__YOUR INSTRUCTIONS__:
Duplicate the lines starting at the one containing "The height and width of the screenshot is (561, 891)." and ending at the one containing "center [1497, 46].", both included, without any changes.

(Extracted data entries)
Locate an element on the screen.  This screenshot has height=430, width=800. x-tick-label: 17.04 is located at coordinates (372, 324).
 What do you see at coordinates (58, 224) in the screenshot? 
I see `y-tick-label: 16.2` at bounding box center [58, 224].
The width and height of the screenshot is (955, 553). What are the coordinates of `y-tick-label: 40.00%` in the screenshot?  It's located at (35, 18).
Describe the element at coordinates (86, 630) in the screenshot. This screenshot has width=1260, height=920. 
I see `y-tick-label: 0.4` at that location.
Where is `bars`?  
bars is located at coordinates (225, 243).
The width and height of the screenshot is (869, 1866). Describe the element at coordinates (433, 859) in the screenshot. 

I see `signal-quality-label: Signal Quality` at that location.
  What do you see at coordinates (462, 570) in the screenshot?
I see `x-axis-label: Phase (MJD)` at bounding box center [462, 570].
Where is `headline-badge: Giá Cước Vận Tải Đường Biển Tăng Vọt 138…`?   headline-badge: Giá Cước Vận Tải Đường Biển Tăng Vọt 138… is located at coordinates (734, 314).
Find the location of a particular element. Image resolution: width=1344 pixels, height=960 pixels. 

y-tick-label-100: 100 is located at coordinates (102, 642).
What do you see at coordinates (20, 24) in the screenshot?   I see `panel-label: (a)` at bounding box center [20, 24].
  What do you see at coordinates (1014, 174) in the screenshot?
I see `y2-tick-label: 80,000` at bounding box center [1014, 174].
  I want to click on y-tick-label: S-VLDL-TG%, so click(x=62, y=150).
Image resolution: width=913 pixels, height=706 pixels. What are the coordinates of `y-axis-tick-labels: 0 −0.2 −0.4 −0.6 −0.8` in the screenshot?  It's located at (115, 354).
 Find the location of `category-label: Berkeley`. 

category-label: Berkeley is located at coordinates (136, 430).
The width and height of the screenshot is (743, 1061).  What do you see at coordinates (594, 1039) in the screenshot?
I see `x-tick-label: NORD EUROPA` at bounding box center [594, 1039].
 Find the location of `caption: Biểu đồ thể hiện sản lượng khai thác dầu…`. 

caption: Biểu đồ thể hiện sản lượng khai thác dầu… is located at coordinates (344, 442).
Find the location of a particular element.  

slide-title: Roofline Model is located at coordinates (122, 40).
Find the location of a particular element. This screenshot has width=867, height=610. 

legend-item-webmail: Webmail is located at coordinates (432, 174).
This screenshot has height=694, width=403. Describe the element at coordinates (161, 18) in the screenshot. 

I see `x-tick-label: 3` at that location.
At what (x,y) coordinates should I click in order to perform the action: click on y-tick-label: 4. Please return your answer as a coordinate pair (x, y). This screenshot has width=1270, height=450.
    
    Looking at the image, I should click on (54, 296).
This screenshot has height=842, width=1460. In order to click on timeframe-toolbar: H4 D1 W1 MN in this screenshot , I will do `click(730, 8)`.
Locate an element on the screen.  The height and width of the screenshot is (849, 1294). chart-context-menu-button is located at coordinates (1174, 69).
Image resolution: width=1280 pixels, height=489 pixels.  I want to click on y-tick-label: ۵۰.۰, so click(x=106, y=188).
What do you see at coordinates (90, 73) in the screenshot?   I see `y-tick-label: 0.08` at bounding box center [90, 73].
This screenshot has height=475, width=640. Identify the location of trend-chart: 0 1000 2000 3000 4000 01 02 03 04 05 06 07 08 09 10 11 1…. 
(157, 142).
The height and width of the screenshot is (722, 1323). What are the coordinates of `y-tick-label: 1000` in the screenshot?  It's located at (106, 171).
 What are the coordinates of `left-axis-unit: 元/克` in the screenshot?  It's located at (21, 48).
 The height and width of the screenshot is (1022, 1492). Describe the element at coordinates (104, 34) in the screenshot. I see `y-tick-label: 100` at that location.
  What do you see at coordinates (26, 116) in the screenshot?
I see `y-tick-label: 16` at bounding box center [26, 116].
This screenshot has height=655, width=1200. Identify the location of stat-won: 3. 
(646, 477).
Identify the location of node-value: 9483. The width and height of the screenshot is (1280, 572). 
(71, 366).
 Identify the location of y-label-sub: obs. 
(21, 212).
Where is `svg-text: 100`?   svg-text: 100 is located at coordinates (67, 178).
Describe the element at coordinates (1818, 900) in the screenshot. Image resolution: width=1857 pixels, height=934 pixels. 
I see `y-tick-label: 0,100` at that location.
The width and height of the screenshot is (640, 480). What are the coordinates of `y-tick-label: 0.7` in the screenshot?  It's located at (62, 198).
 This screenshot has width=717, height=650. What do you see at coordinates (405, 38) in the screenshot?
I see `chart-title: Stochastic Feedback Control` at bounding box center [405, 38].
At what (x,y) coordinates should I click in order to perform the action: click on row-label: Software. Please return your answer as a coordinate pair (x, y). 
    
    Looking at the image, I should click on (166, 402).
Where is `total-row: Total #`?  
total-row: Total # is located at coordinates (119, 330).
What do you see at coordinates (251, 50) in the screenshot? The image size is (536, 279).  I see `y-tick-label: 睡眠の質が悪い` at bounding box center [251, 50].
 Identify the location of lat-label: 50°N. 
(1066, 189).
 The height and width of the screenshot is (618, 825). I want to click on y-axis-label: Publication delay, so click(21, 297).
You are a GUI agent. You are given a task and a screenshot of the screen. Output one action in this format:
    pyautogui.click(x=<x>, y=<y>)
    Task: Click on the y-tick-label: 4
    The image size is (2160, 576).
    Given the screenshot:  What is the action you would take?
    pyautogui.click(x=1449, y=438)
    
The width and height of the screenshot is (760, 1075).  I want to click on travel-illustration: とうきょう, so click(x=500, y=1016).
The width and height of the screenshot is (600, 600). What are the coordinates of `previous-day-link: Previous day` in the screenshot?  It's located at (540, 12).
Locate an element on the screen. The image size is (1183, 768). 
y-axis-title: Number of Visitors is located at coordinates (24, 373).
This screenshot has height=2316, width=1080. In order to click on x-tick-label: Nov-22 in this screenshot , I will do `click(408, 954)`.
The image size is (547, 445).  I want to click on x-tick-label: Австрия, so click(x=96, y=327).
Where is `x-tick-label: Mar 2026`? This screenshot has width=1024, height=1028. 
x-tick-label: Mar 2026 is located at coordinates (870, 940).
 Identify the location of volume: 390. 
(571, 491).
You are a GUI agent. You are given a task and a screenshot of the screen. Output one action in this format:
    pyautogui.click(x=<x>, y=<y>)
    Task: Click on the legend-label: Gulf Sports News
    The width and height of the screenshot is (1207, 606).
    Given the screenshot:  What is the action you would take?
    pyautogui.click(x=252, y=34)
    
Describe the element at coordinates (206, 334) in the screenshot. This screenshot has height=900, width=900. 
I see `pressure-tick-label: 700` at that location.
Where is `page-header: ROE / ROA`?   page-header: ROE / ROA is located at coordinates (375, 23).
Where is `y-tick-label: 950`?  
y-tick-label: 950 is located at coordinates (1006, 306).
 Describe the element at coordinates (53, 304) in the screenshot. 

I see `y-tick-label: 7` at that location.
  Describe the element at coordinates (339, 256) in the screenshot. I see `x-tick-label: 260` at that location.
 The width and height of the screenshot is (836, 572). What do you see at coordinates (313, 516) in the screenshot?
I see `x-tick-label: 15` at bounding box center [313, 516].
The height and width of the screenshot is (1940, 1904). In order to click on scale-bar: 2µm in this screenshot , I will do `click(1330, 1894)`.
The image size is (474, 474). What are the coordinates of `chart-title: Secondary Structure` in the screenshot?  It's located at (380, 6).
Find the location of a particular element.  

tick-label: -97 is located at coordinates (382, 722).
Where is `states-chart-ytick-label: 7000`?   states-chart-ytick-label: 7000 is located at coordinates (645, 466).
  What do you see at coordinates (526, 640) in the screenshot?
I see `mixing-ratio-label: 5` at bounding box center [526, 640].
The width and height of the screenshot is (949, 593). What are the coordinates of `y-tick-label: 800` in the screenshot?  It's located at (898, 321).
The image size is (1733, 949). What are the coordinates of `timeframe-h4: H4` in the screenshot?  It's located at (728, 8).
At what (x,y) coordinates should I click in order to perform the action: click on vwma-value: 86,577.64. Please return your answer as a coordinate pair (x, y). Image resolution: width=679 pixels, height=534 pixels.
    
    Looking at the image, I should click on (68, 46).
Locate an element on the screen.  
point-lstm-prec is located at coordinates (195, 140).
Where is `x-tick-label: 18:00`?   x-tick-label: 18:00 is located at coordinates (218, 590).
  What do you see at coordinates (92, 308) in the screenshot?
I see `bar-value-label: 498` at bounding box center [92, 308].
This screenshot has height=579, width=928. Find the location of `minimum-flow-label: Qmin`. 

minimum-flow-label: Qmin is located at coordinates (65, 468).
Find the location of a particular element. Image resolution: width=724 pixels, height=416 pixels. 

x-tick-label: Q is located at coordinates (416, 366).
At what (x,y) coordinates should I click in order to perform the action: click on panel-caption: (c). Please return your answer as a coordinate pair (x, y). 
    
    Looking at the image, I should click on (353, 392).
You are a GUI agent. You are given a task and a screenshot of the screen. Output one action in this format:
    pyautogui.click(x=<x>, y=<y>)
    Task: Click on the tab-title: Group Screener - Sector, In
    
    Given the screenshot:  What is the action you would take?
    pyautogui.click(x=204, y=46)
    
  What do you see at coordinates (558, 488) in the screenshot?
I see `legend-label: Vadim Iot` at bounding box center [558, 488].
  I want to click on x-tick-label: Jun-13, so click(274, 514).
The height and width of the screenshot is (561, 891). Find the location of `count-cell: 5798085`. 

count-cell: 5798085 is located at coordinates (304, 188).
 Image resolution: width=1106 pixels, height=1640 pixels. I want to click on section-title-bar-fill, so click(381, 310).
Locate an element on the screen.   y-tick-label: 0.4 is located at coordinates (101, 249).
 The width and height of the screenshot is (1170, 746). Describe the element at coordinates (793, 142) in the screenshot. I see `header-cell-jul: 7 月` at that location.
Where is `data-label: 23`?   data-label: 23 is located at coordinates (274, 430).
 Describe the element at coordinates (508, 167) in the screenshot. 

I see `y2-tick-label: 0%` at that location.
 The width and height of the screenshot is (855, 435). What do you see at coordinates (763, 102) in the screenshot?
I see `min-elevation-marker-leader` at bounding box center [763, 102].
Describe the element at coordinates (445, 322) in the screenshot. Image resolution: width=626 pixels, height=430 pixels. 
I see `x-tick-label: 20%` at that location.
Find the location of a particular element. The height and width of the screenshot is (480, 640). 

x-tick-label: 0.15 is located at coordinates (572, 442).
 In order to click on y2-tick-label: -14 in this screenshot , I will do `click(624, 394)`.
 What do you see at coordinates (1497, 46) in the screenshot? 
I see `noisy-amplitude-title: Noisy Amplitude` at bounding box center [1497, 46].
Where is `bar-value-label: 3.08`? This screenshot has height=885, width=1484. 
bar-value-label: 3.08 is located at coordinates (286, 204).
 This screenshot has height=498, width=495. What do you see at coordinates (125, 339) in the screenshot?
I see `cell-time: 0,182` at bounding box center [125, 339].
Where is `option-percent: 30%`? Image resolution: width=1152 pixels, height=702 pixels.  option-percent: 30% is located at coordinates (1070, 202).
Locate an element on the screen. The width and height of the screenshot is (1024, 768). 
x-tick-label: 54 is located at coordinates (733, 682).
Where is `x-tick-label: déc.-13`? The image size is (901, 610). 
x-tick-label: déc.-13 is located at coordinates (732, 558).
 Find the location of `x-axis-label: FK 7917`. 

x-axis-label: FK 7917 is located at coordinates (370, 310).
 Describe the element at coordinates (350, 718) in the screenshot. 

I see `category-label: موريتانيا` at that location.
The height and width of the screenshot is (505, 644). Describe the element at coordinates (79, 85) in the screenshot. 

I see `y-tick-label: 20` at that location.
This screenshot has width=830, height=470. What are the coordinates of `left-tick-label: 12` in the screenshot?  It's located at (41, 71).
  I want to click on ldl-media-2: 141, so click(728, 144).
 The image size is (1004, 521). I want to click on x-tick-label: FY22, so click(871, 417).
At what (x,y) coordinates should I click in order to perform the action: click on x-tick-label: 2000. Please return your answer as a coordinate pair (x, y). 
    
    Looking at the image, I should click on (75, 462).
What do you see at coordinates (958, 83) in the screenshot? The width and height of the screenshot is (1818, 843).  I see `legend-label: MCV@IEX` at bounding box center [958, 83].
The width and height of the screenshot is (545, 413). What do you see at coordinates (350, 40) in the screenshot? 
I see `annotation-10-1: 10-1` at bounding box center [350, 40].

__RESULT OF THIS TASK__:
The height and width of the screenshot is (561, 891). Find the location of `count-cell: 5798085`. 

count-cell: 5798085 is located at coordinates (304, 188).
 Image resolution: width=1106 pixels, height=1640 pixels. I want to click on section-title-bar-fill, so click(381, 310).
Locate an element on the screen.   y-tick-label: 0.4 is located at coordinates (101, 249).
 The width and height of the screenshot is (1170, 746). Describe the element at coordinates (793, 142) in the screenshot. I see `header-cell-jul: 7 月` at that location.
Where is `data-label: 23`?   data-label: 23 is located at coordinates (274, 430).
 Describe the element at coordinates (508, 167) in the screenshot. 

I see `y2-tick-label: 0%` at that location.
 The width and height of the screenshot is (855, 435). What do you see at coordinates (763, 102) in the screenshot?
I see `min-elevation-marker-leader` at bounding box center [763, 102].
Describe the element at coordinates (445, 322) in the screenshot. Image resolution: width=626 pixels, height=430 pixels. 
I see `x-tick-label: 20%` at that location.
Find the location of a particular element. The height and width of the screenshot is (480, 640). 

x-tick-label: 0.15 is located at coordinates (572, 442).
 In order to click on y2-tick-label: -14 in this screenshot , I will do `click(624, 394)`.
 What do you see at coordinates (1497, 46) in the screenshot? 
I see `noisy-amplitude-title: Noisy Amplitude` at bounding box center [1497, 46].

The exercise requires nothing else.